Showing posts with label poppies. Show all posts
Showing posts with label poppies. Show all posts

The Tattooed Poets Project: Margaret Bashaar

Today's tattooed poet is Margaret Bashaar, who sent us this stunning photo:



Margaret explains what's on her back:
"The tattoo of a peyote cactus on my upper back was done by Octeel at The Drawing Room in Pittsburgh, PA. Over the past few years I've taken part in a number of medicine ceremonies with a Lakota road woman, and it will probably sound really corny, but they completely changed my life. I'd been battling with severe anxiety and depression for a few years when I attended my first ceremony, and that ceremony was the turning point for me. Since then I've made huge strides with my emotional and spiritual self and credit ceremony for turning the trend I'd been on around. Octeel is a part of the group of people I'd met through ceremony, and it seemed only fitting to ask him to create this tattoo."
About the piece on her lower back, Margaret filled us in:
"The tattoo on my lower back was done almost 11 years ago at a studio in Pittsburgh called Z Spot, which has changed locations and owners since and is now called Alter Ego. I'm about 95% certain the woman who did the tattoo (which I designed) no longer works there. It was more of a 'yay, I'm 18 and can get a tattoo now!' sort of tattoo, but I still love it and am very glad I decided to get that first tattoo." 
Margaret also shared this photo of her thigh:


and she explains:
"This particular tattoo is ... by Terence Kauffman at Kink'd Ink Studio in Windber, PA. It started as a tribute to my poetry press, Hyacinth Girl Press, with the hyacinth at the bottom of the tattoo, and has grown into a whole garden, which will eventually extend up my ribcage. There are two lines of text hidden in the tattoo - in the stem of the hyacinth is the line 'Let us love, since our heart is made for nothing else' which was written by Saint Thérèse of Lisieux, and on one of the leaves are the lines 'yes the pun's/the devil's work, but God made language/let him in' by the poet Niina Pollari. The lines are from a poem in her chapbook, Book Four, which I published in 2011. The flowers in the tattoo (daffodil, hyacinth, tulip, cornflower, lily of the valley, and poppy) are all flowers that my mother grew in her garden when I was growing up, and all the flowers I plan to add are in the same theme."
I am grateful for Margaret sending these photos and, accompanying them is this poem she sent, as well:

These are the small moments when you know you love

When the legs that tremble are not mine,
when I have not spoken in days,
when the last taste on my tongue
is the sour of coffee

the mountain opens its mouth and I step in.

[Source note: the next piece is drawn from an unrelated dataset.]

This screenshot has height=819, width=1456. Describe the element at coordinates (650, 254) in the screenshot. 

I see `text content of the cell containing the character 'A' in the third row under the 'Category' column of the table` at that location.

See, these are the tunnels
you must hold your breath through,
these the traffic signals that will always
make you lift your hands from the wheel,
tell you to make another wish.

You are where I go when I think I know myself,
to remind me I never can,
that there is always a new scar
to discover at the back of my thigh,
always a new lust to draw
like a needle down my back.

I am full of torn up stamens,
petals chewed to pulp.

I watch your hands grey as the days pass,
I see your hands in the fire.
They snatch the hummingbird from it.\

I've rolled this sun,
these broken branch tips
into a ball to slip
beneath your mattress.
I will keep you awake at night,
coax out your royalty.

I know you want to be suspended in the air,
full of spells or something like them,
that you see a warm blanket as the first step
toward seduction, and a badly timed joke
as the second.

Maybe we all do the same things to each other -
cut our teeth on one another's scapula,
scrape at each other's signatures with a straight razor.

Swing your legs over the edge with me and you will feel the planet
as it tries to shrug you off,
the whiplash of elliptical orbit.

~ ~ ~
That lovely poem first appeared in Menacing Hedge (click through to hear Margaret reading the above poem, along with two others).

Margaret Bashaar's second chapbook, Letters from Room 27 of the Grand Midway Hotel, was published by Blood Pudding Press in 2011. Her poetry has also appeared in or is forthcoming from journals such as Caketrain, New South, Copper Nickel, Menacing Hedge, and RHINO, among others. She lives in Pittsburgh, PA where she edits Hyacinth Girl Press and collects antique typewriters, which may be haunted by ghosts or demons.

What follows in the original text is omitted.